Black men had Covid mortality rates six times higher than white man and higher than the next most vulnerable group: black womem
Researchers first looked at differences in death rates among the same race groups across different ages.
They found that, in both states, white men and black men were more likely to die from COVID-19 compared to white women and black women, respectively.
In Georgia, for example, the mortality rates were 53.2 per 100,000 for white men, 38.2 per 100,000 for white women, 128.5 per 100,000 for black men and 84.1 per 100,000 for black women.
This reveals that black men have Covid mortality rates six times higher than white man and higher than the next most vulnerable group: black women.

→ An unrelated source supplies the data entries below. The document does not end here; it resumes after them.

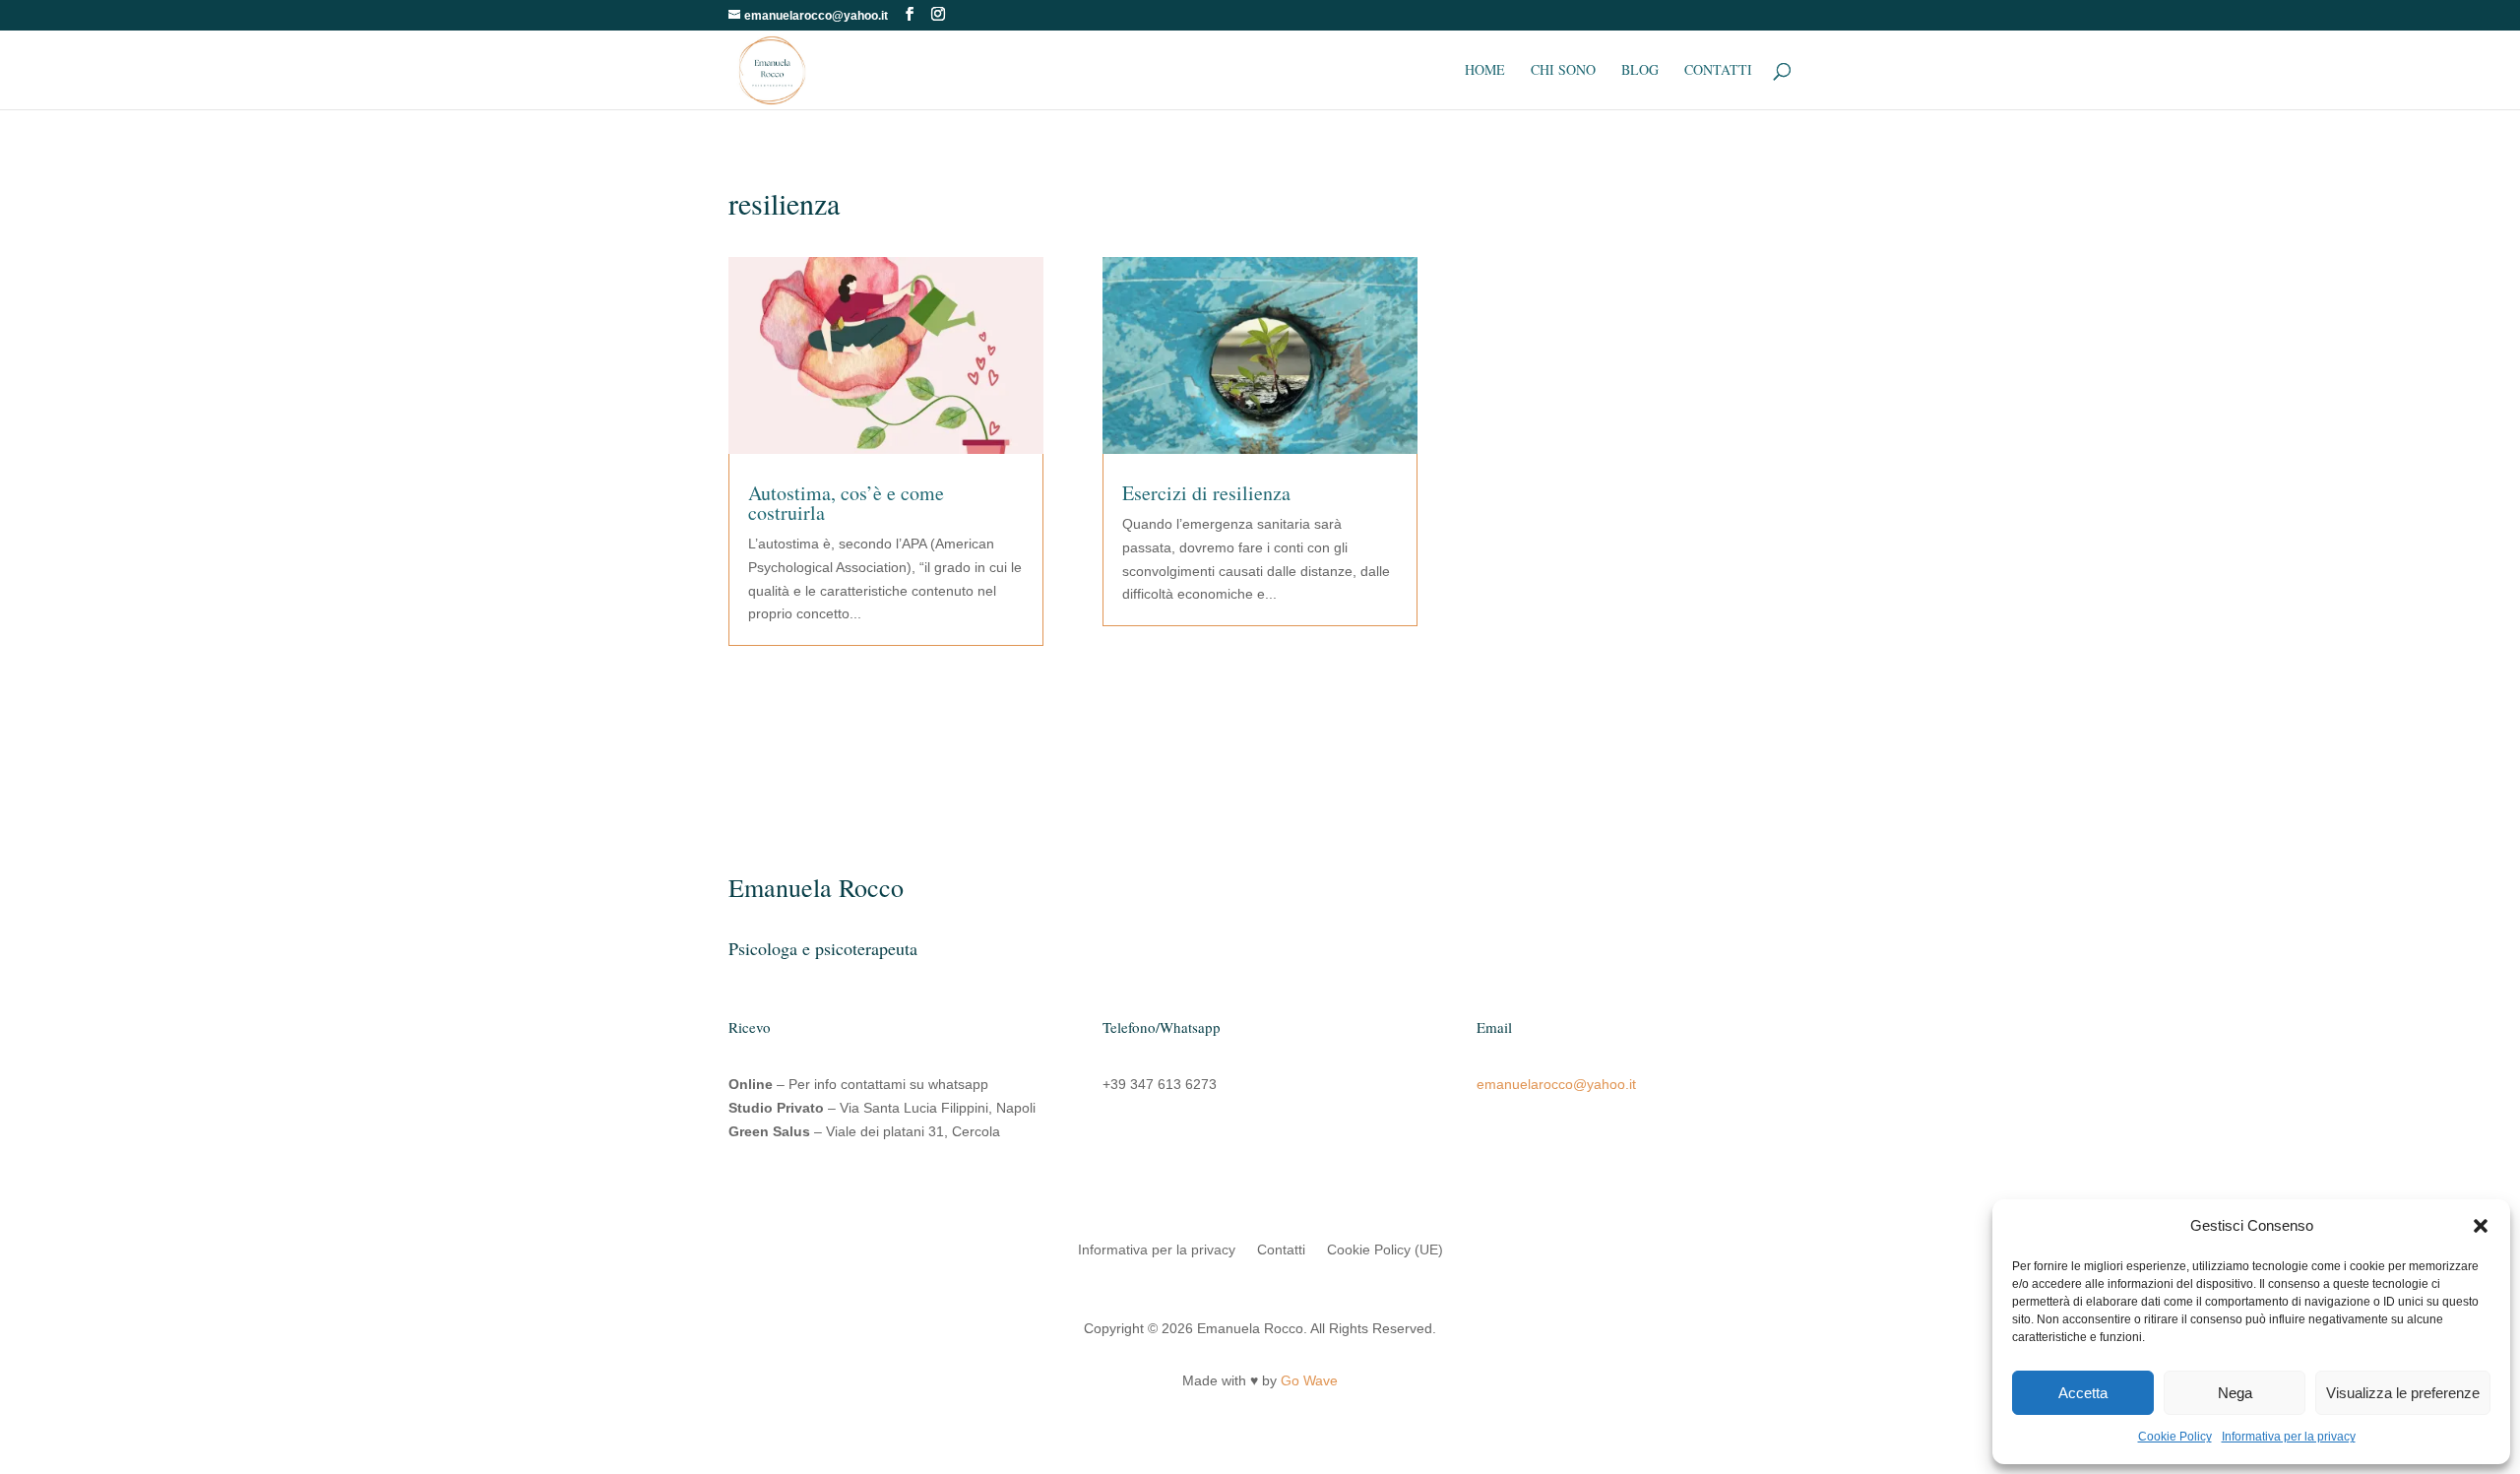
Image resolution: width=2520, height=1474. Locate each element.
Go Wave (1309, 1380)
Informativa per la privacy (2289, 1436)
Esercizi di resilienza (1206, 493)
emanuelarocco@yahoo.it (1556, 1084)
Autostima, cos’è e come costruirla (846, 503)
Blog (1640, 71)
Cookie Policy (2175, 1436)
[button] (2480, 1226)
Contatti (1718, 71)
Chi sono (1563, 71)
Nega (2235, 1392)
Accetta (2083, 1392)
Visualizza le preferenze (2403, 1392)
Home (1485, 71)
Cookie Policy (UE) (1385, 1250)
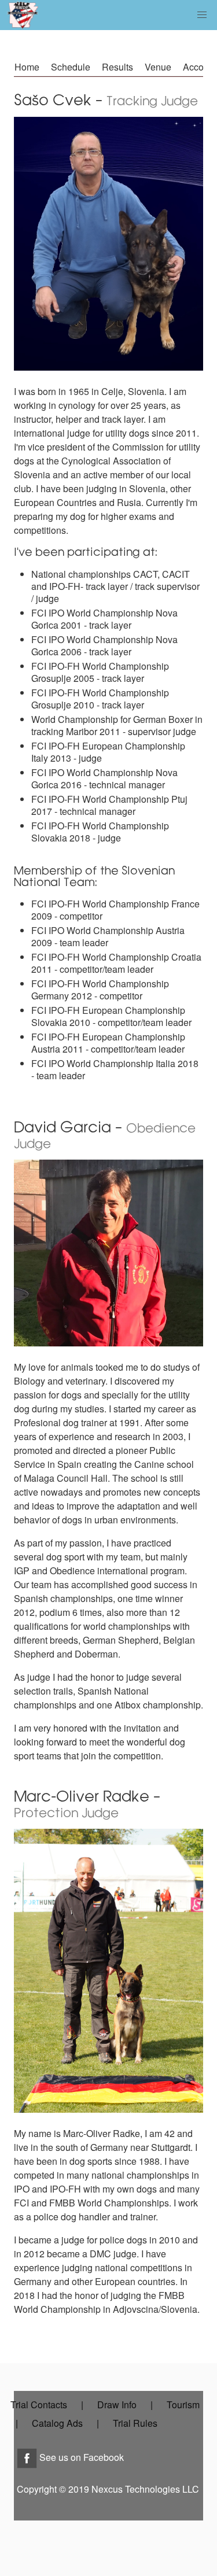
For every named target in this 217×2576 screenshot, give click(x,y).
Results (117, 66)
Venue (158, 66)
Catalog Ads (57, 2423)
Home (26, 66)
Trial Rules (135, 2423)
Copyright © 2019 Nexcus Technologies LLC (108, 2489)
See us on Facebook (80, 2457)
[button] (202, 15)
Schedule (70, 66)
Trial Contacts (38, 2404)
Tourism (183, 2404)
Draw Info (117, 2404)
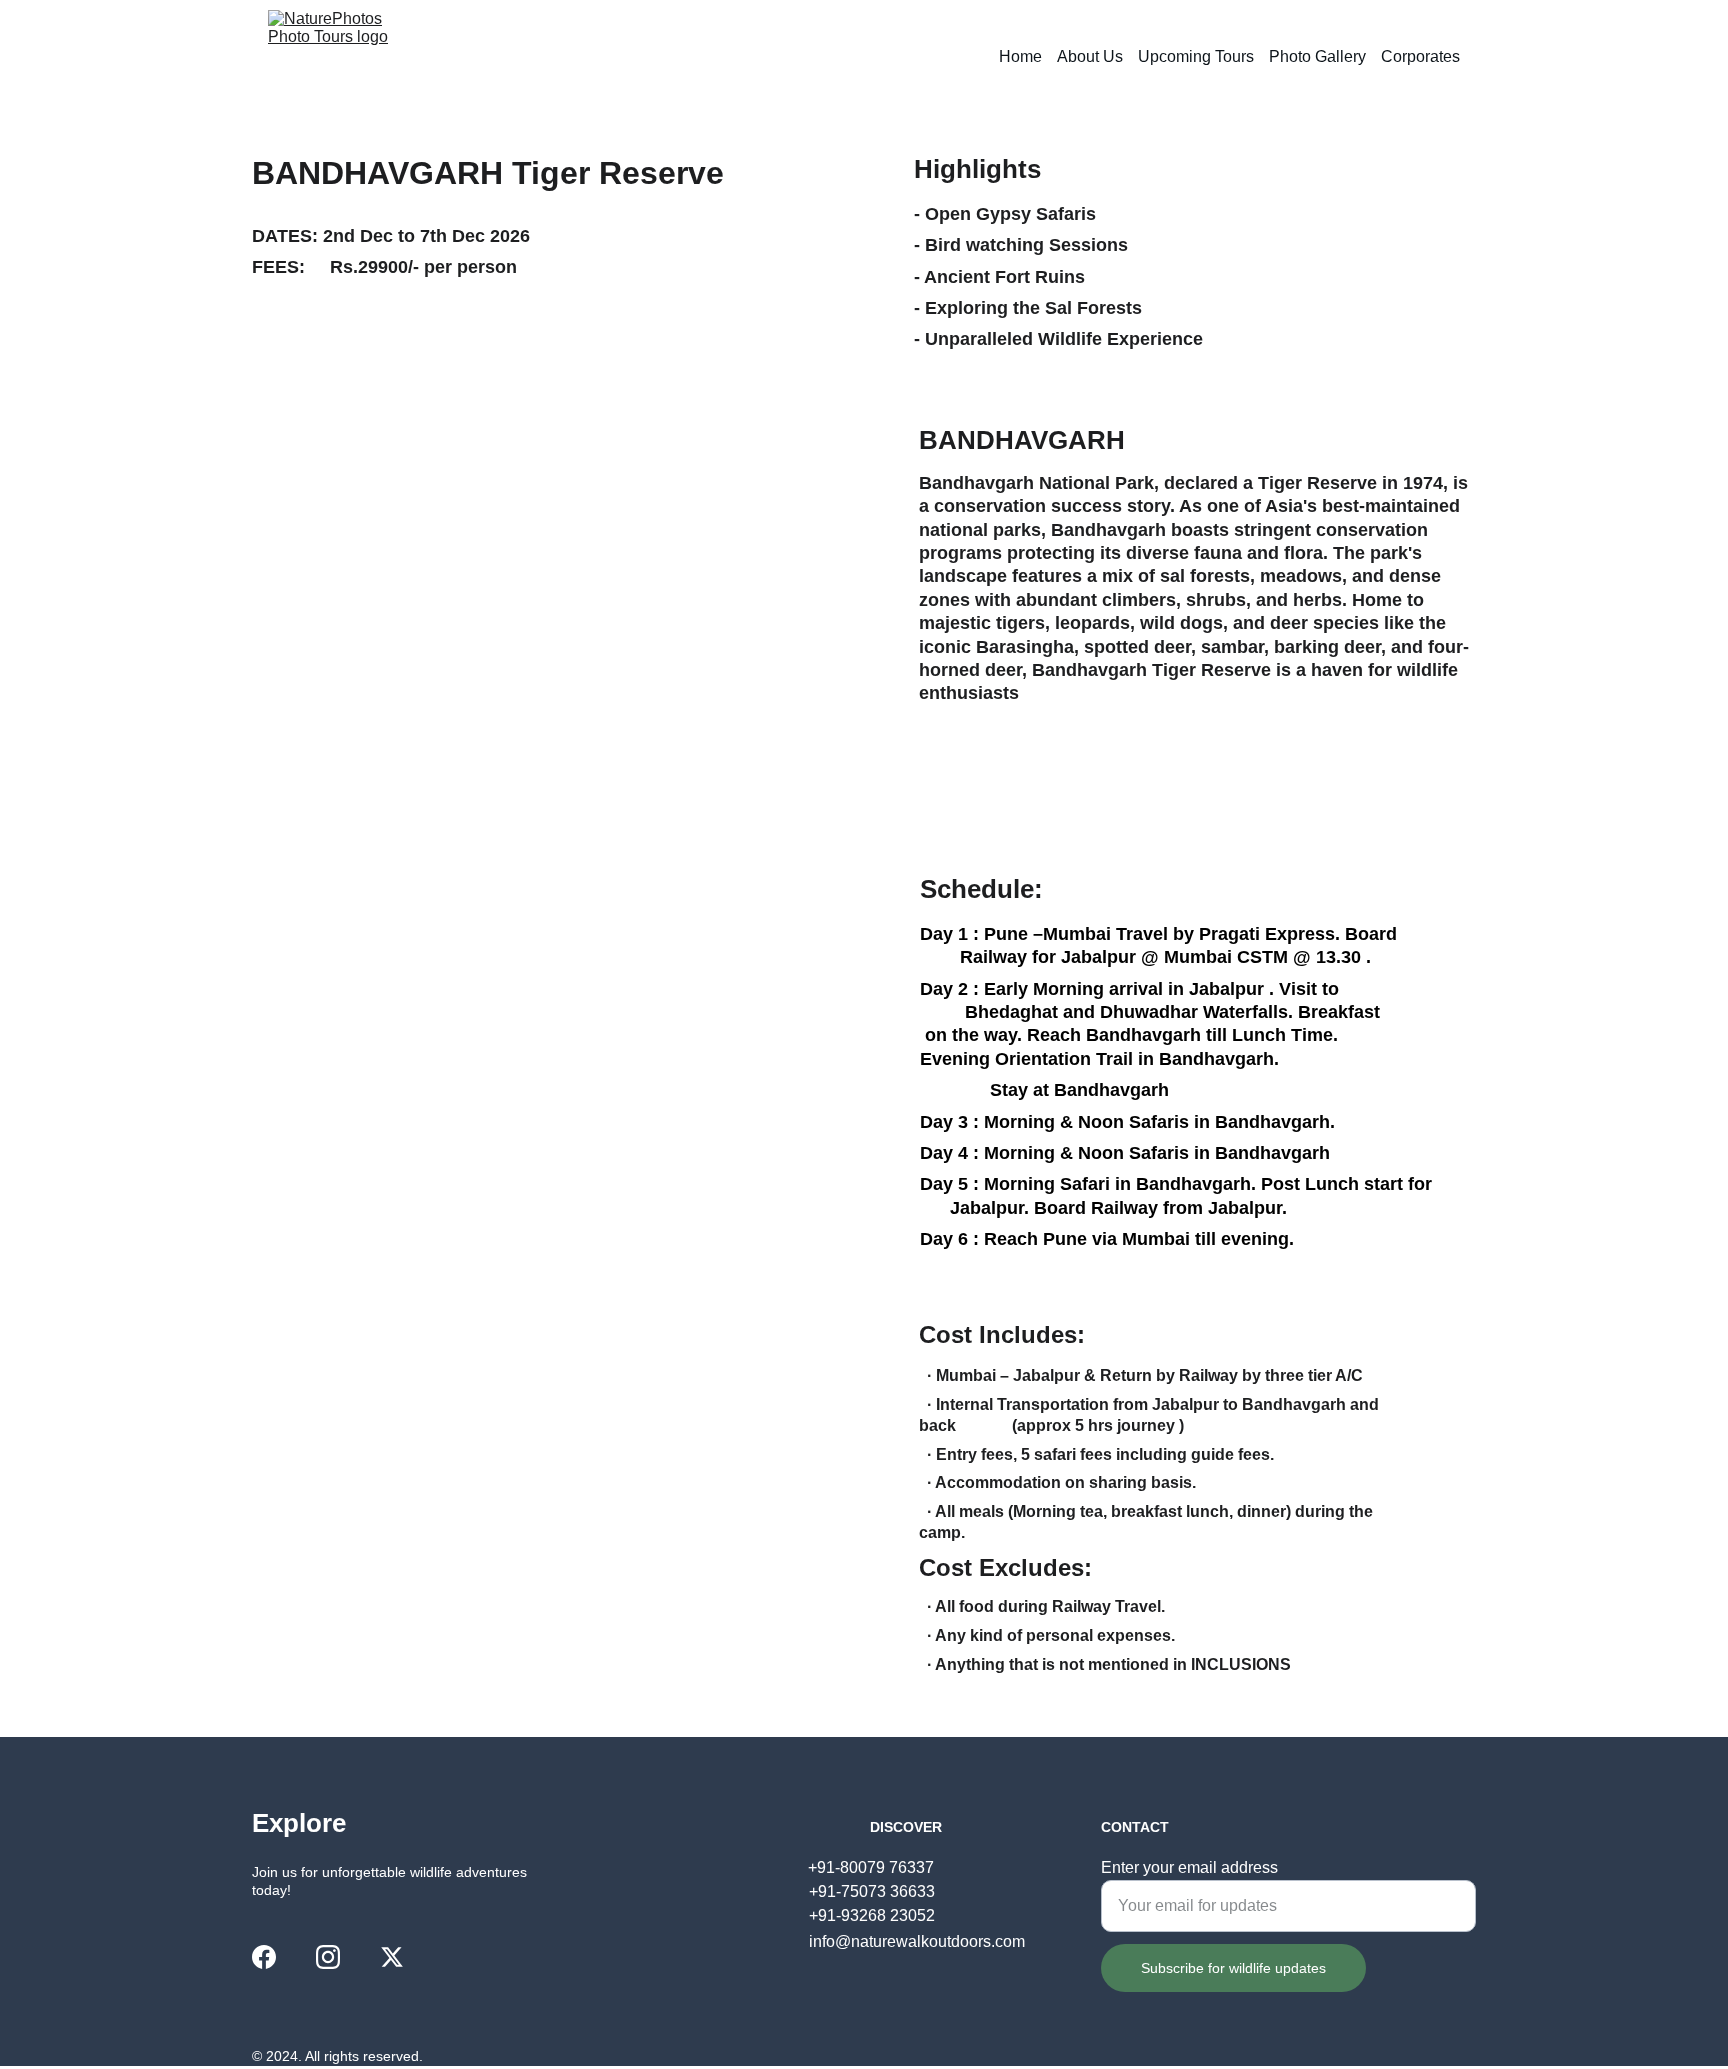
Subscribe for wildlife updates (1233, 1968)
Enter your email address (1189, 1867)
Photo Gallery (1317, 56)
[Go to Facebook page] (264, 1957)
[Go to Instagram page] (328, 1957)
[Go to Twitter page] (392, 1957)
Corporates (1420, 56)
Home (1020, 56)
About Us (1090, 56)
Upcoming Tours (1196, 56)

The researchers say they are not sure why men are dying at higher rates than women and say the numbers cannot be explained by a higher number of cases in men or a higher prevalence of pre-existing conditions.
‘With the pandemic cutting life expectancy of American men by more than two years, it is important to understand and mitigate risks associated with COVID-19 mortality among men,’ the authors wrote.
They say that address vaccine hesitancy and improving access to the shots, especially among black men, should be a top priority for health officials.
‘In addition to improving access for underserved communities, we need additional research on the interventions that can effectively address hesitancy and increase demand for vaccine uptake,’ they wrote.
‘Especially with the spread of the new Delta variant, improving access and addressing vaccine hesitancy among the most vulnerable groups – including men, and especially black men – must be a high priority for policymakers.’